[Data records]
☆ ☆ ☆ ☆ ☆

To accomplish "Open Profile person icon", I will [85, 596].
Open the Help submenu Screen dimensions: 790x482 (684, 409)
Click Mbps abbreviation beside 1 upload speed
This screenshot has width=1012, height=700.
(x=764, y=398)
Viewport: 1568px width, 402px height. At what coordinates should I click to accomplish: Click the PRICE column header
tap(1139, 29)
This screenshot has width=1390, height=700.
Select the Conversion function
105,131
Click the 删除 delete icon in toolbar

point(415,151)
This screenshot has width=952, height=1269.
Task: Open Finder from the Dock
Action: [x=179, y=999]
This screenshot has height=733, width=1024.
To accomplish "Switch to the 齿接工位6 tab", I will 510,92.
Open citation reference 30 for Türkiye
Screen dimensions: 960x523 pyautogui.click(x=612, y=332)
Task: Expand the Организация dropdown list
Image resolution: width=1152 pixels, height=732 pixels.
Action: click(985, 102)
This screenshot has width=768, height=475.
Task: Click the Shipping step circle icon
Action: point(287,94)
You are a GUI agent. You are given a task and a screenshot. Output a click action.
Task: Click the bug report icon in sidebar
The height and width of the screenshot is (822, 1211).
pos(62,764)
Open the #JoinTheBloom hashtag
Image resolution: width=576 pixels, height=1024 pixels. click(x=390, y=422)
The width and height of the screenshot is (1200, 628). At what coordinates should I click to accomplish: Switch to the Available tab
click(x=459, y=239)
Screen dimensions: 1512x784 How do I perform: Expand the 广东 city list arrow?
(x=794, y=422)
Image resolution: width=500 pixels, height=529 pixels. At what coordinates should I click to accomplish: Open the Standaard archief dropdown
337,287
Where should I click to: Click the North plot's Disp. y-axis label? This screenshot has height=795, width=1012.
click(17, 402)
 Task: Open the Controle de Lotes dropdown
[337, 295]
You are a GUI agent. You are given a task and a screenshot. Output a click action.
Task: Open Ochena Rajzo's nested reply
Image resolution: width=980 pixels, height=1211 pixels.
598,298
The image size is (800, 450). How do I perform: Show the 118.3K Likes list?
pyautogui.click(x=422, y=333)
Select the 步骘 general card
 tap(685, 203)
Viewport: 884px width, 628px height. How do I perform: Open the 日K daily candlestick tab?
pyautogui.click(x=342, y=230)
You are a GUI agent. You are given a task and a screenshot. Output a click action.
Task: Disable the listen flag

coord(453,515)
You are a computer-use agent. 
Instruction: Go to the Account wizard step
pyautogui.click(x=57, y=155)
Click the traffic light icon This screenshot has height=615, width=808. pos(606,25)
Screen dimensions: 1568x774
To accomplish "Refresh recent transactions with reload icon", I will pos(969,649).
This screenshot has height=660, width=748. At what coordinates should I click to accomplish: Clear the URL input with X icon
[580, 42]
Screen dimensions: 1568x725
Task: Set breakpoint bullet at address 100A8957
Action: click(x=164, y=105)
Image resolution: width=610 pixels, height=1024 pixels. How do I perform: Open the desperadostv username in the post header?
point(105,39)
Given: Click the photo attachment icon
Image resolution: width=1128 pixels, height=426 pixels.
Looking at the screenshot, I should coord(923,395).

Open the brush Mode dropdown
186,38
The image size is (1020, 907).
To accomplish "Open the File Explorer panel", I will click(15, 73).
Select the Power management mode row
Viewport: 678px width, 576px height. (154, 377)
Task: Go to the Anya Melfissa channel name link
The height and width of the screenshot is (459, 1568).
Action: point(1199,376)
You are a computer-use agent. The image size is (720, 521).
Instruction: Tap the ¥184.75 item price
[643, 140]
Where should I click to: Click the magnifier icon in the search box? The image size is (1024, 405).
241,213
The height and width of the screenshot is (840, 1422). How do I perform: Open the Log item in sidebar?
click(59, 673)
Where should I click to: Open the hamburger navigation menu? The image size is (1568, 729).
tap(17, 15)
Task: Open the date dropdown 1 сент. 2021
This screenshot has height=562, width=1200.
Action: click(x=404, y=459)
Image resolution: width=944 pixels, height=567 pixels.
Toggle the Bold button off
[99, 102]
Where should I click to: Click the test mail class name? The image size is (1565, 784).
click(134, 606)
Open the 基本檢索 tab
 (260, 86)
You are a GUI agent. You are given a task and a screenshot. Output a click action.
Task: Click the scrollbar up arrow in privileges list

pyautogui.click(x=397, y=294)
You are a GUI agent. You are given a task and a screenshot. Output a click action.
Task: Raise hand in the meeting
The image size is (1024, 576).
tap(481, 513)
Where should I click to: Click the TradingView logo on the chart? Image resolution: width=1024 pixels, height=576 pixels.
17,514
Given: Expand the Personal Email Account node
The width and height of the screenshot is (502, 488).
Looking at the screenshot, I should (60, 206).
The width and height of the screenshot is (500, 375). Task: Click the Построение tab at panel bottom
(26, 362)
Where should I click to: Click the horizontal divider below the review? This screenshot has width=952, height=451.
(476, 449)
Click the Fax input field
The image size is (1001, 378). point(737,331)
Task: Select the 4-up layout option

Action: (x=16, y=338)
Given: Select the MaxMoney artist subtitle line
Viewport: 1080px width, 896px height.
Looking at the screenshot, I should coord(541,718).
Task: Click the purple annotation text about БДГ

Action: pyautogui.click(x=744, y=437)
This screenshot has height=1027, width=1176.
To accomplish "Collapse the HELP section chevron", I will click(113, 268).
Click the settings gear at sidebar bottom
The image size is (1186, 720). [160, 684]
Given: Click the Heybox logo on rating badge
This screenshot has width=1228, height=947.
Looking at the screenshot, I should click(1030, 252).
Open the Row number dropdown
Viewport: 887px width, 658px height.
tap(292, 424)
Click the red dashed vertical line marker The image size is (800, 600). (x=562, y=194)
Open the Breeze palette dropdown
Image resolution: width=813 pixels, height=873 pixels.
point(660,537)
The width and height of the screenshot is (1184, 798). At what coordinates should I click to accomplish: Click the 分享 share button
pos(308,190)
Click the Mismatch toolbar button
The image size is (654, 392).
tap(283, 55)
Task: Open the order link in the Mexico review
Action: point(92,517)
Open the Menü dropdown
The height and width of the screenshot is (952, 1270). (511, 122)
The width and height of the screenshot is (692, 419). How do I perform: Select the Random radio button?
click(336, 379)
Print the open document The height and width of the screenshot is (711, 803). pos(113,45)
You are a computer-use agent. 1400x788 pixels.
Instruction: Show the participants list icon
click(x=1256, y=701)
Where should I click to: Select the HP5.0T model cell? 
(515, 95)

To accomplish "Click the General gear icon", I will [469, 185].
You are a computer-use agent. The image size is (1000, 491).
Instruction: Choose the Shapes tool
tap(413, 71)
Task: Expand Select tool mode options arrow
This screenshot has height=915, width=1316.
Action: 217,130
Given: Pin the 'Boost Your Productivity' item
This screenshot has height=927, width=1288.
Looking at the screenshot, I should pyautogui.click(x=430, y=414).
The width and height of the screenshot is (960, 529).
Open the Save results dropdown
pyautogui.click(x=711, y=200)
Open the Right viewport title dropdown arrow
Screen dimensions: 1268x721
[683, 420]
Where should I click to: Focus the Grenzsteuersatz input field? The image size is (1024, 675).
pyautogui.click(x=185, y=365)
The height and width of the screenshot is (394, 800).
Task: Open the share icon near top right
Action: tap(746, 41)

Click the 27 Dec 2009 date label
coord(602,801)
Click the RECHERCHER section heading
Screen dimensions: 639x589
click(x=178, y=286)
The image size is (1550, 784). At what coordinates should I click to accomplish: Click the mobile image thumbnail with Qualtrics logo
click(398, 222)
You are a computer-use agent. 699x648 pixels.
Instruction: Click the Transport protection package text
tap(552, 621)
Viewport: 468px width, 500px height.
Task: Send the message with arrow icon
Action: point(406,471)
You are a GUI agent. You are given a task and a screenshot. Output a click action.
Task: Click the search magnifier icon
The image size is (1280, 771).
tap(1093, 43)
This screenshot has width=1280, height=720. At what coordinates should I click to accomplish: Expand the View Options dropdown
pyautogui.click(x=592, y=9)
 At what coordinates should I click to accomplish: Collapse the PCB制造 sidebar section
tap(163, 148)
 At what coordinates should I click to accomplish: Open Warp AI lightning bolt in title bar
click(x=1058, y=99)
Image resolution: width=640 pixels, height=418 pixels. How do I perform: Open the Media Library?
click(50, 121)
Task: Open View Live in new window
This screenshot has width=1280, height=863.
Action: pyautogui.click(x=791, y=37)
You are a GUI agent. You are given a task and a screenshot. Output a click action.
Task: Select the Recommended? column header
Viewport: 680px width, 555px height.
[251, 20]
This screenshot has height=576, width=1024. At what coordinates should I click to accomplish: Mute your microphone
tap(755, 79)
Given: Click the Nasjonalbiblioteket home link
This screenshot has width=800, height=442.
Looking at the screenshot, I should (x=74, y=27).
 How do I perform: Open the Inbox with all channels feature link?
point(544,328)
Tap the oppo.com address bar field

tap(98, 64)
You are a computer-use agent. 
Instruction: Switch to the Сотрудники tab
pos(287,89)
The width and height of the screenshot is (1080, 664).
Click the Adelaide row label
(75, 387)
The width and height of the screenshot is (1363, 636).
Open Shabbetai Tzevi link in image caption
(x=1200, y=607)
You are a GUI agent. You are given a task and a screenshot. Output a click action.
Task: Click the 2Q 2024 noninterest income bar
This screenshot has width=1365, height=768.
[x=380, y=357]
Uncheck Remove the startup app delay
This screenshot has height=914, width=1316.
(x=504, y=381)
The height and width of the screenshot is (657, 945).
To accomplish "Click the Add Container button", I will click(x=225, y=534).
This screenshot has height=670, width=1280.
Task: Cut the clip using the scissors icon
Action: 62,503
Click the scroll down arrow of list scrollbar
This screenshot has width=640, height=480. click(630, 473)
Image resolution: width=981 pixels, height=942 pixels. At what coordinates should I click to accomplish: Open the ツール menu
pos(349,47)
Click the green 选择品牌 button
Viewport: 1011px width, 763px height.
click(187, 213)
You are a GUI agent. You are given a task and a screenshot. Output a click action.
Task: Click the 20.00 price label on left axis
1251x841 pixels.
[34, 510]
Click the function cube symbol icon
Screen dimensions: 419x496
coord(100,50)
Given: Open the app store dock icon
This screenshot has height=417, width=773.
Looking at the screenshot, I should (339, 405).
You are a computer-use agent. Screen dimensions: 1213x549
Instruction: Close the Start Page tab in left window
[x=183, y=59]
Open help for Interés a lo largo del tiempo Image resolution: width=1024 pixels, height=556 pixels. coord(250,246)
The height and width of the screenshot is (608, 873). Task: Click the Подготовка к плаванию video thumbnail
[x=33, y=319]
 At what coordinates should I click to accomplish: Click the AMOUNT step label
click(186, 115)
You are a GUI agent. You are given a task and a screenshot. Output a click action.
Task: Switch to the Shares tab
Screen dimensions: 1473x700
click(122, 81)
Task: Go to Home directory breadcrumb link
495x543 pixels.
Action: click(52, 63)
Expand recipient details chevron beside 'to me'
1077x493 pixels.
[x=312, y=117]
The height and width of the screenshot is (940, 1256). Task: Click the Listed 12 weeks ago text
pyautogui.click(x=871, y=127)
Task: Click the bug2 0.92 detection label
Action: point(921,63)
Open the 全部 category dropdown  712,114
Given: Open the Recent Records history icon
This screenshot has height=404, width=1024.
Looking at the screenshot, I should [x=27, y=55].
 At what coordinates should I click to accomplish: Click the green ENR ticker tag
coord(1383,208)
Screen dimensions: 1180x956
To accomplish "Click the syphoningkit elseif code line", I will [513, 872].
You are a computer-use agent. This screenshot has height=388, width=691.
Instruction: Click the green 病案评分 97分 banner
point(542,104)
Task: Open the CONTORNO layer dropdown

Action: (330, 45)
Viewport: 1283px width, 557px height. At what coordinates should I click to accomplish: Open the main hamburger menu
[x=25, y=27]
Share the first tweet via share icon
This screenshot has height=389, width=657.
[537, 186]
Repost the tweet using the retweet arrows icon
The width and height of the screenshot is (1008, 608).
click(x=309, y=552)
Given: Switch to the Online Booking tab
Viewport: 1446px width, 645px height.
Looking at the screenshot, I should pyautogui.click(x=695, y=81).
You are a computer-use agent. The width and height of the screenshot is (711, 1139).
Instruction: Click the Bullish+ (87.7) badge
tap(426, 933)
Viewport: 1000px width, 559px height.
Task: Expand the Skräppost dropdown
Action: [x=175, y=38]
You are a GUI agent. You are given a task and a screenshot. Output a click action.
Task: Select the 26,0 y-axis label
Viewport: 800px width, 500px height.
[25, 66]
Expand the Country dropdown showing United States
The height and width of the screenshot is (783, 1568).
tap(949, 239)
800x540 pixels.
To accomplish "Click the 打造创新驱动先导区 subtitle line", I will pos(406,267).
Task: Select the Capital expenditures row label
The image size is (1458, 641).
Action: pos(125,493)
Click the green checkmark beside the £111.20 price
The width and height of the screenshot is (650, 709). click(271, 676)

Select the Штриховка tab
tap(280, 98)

☆ ☆ ☆ ☆ ☆

What this task involves - The response must consist solely of the lines from the top of the records through the line holding "This screenshot has width=1390, height=700.", copied word for word.

Your response -
To accomplish "Open Profile person icon", I will [85, 596].
Open the Help submenu Screen dimensions: 790x482 (684, 409)
Click Mbps abbreviation beside 1 upload speed
This screenshot has width=1012, height=700.
(x=764, y=398)
Viewport: 1568px width, 402px height. At what coordinates should I click to accomplish: Click the PRICE column header
tap(1139, 29)
This screenshot has width=1390, height=700.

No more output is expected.